Related Qdrant links:
Related Chroma links:
Embedding data format
The JSON data which is received by the String topic has to contain the following fields. (for Qdrant the ids are optional)
Embed text
{
"collection": "xfiles",
"documents": ["some story text","text about something strange"],
"metadatas": [{"title":"The end"}, {"title":"Dark star"}],
"ids": ["id1","id2"]
}
Embed text + image (Qdrant only)
{
"collection": "movie_cover",
"documents": ["some story text","text about something strange"],
"metadatas": [{"title":"The end"}, {"title":"Dark star"}],
"images": ["/path/to/image_id1.jpg","/path/to/image_id2.jpg"],
"ids": ["id1","id2"]
}
Image embedding environment variables
Enable / disable automatic storing of the image in Base64 format into payload data:
EMBED_IMAGES_BASE64 Default: 0
Used image format when embedding from sensor_msgs/msg/Image or bob_msgs/msg/STTImage:
EMBED_PIL_B64FORMAT Default: JPEG
Usage
# in order to work some of the below examples expects a running Qdrant or Chroma Vector DB
# start embedder node, by default use Qdrant Vector DB running on localhost
ros2 run bob_vector_db embedder
# start embedder node using Chroma Vector DB running on localhost
EMBED_USE_CHROMA=1 Ros2 run bob_vector_db embedder
# run in debug mode, this will also set Python logging to level DEBUG
ros2 run bob_vector_db embedder --ros-args --log-level DEBUG
# this works without a Qdrant server
ros2 run bob_vector_db embedder --ros-args -p path:=/home/ros/qdrant_data
# this works without a Chroma server
ros2 run bob_vector_db embedder --ros-args -p path:=/home/ros/chroma_data -p use_chroma:=true
# Publish from shell an embed order with a single item.
ros2 topic pub --once embed std_msgs/msg/String 'data: "{\"collection\":\"xfiles\", \"documents\":[\"Bobs ROS nodes are a collection of NLP and LLM tools for ROS\"], \"metadatas\": [{\"author\":\"bob\"}], \"ids\":[\"id1\"]}"'
# Embed one or more image together with the text representation
# When embedding images vectors for both, the text and the image, are produced and stored into the Qdrant DB
ros2 topic pub --once embed std_msgs/msg/String 'data: "{\"collection\":\"image_data\", \"documents\":[\"An animal from the animal farm in pink\"], \"images\": [\"/home/ros/ros2_ws/img/images/piglet.jpg\"], \"metadatas\": [{\"author\":\"bob\"}]}"'
# Start image/text embedder together with a topic terminal to enter image embed messages manually
# When setting EMBED_IMAGES_BASE64=1 in addtition to the path the image is stored in BASE64 format into payload key `image_base64`
# this works only with a Qdrant database
EMBED_IMAGES_BASE64=1 ros2 launch bob_vector_db embedder.launch.py terminal:=true
Node Parameter
Parameter name: default_collection
Type: string
Description: Default collection to be used if embedding from embed_raw or embed_image topic.

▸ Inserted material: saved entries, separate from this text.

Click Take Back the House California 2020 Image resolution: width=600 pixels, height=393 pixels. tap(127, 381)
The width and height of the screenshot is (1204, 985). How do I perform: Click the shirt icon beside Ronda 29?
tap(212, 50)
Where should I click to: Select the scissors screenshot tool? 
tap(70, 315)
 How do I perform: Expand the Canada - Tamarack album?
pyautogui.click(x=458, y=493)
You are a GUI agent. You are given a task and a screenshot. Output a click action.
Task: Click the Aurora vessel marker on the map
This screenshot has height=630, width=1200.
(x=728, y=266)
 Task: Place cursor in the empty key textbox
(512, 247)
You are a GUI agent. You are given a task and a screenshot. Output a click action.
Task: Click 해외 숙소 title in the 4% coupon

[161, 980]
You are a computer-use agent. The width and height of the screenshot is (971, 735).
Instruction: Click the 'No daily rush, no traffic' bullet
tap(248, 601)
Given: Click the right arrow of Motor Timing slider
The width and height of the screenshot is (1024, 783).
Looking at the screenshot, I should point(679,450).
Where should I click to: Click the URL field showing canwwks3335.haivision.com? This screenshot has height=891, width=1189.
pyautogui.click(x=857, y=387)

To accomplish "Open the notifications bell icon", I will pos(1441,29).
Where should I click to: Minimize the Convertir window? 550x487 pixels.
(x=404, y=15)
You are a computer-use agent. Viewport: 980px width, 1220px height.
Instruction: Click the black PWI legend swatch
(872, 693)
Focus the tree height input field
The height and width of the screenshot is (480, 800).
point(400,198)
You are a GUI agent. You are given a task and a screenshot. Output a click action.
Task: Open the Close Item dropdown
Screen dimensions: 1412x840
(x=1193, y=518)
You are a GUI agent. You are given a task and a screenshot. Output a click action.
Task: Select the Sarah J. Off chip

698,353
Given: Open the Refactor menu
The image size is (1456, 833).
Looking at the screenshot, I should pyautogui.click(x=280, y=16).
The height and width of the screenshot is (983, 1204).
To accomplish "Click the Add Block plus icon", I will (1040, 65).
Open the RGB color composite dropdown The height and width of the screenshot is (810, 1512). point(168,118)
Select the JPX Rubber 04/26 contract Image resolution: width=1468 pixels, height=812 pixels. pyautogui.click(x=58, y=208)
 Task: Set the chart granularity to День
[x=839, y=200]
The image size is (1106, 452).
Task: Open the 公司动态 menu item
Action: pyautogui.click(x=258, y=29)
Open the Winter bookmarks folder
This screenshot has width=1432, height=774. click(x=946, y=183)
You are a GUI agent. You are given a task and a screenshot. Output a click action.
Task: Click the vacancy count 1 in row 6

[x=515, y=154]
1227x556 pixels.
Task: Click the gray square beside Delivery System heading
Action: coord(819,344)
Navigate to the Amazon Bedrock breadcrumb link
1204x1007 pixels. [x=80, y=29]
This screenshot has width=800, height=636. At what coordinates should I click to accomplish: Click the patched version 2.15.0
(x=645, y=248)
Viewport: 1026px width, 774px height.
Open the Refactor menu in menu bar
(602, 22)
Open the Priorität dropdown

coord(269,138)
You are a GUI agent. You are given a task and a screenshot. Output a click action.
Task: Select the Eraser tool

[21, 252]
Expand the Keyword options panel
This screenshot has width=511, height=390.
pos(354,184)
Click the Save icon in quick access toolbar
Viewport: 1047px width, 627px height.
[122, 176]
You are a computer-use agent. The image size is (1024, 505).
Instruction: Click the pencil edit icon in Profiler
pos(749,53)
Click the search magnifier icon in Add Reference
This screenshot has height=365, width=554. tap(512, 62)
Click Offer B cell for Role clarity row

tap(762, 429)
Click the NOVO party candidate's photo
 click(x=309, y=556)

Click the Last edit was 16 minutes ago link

Environment variable EMBED_DEFAULT_COLLECTION. Default: embed_raw
Parameter name: host
Type: string
Description: Vector DB host name or ip address. Environment variable EMBED_HOST. Default: localhost
Parameter name: location
Type: string
Description: Vector DB location. Can be empty or url. This parameter is only used by Qdrant. Environment variable EMBED_LOCATION. Default: ‘’
Parameter name: model
Type: string
Description: To be used embedding model. For Chroma currently only text embedding is available. When using Qdrant and to embed images a text and a image model can be provided separated by a space. Supported models: Qdrant/clip-ViT-B-32-text Qdrant/clip-ViT-B-32-vision. Environment variable EMBED_MODEL. Default: ‘’
Parameter name: path
Type: string
Description: Vector DB local path if using persistent storage. Environment variable EMBED_PATH. Default: ‘’
Parameter name: port
Type: integer
Description: Vector DB port. Environment variable EMBED_PORT. Default: 6333 or 8000 (chroma db)
Parameter name: use_chroma
Type: boolean
Description: Use Chroma Vector DB instead of a Qdrant Vector DB. Environment variable EMBED_USE_CHROMA. Default: 0
Subscribed Topics
~embed (std_msgs/msg/String)
Incoming JSON string with the embedding data.
~embed_raw (std_msgs/msg/String)
Incoming String with raw data.
~embed_image (sensor_msgs/msg/Image)
Incoming ROS Image to embed.
~embed_ttimage (bob_msgs/msg/TTImage)
Incoming TTImage with payload to embed.